By this line of thinking, earlier we have said, Marx was compassionate, Marx comes close to Mahavira. Mahavira's theory as well was that prosperity and poverty are creations of man and are generated by material conditions, area, time and perceptions. Neither of this is God-given nor is a result of fate. Many philosophers had however, regarded this phenomenon as creation of fate. Many Jains also used to consider these as creations of fate, but according to the Jain doctrine of karma, prosperity and poverty, acquiring wealth or losing wealth, are not the result of fate. They are the product of time, conditions, area or some peculiar circumstances, which make man poor or rich.
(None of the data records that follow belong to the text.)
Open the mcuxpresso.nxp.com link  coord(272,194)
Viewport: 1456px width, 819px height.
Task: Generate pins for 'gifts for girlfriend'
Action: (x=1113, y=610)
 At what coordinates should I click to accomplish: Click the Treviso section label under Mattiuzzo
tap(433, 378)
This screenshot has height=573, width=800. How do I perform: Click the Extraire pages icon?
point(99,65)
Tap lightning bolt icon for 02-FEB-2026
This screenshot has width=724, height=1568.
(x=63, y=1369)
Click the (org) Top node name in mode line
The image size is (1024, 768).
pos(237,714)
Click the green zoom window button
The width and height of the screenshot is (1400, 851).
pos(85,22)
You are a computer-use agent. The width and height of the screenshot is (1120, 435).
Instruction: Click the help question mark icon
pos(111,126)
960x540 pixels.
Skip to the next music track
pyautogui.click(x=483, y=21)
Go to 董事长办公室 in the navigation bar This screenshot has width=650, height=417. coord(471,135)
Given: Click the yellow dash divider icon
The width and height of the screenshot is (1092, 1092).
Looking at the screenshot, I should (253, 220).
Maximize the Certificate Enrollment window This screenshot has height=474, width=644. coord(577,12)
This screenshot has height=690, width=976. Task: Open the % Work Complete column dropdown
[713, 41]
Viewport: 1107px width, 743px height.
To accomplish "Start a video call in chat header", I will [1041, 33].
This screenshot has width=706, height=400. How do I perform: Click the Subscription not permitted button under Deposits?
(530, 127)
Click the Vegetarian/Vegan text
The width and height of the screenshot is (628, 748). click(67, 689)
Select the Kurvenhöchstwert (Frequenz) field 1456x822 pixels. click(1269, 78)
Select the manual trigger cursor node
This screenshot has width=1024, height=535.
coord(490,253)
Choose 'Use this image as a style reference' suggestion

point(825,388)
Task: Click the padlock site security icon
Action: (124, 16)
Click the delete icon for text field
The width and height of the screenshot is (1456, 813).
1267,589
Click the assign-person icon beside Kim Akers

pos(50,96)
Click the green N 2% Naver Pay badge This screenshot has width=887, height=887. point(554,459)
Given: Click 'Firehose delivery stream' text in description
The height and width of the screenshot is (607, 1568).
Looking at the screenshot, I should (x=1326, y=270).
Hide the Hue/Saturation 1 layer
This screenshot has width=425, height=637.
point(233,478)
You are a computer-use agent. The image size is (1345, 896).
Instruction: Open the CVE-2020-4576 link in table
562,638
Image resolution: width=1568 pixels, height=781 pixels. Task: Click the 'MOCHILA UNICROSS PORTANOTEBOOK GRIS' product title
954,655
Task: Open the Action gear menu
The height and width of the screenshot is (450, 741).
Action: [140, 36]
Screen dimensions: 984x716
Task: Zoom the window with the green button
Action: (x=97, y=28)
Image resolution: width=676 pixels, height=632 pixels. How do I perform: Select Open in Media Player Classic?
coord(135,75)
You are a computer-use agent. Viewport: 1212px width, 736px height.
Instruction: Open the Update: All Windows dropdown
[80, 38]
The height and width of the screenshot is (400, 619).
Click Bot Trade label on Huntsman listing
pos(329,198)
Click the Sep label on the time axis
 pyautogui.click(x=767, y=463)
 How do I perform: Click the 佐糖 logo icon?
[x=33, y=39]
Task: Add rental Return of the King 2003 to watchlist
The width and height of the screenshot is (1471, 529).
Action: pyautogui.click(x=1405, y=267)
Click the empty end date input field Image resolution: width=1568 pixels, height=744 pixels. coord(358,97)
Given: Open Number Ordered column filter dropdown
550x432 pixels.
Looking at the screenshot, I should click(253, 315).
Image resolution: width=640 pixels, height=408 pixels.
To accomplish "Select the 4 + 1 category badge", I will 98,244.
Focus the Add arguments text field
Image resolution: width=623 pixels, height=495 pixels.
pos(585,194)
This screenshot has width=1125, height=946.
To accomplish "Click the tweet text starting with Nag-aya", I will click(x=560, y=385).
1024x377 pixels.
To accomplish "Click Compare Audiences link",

Nor are they a
permanent feature that the poor will always remain poor and the rich will always remain rich.

These are the conditions created by man. As a corollary, these can be changed, can be transformed. Having been inspired by compassion, Marx conceived the socialistic economic system and maintained that man can conquer economic conditions. Fate does not ordain that he should remain hungry. In other words, if he does not get clothes or bread, it is not due to fate. What he has or does not have can be transformed with the aid of a system.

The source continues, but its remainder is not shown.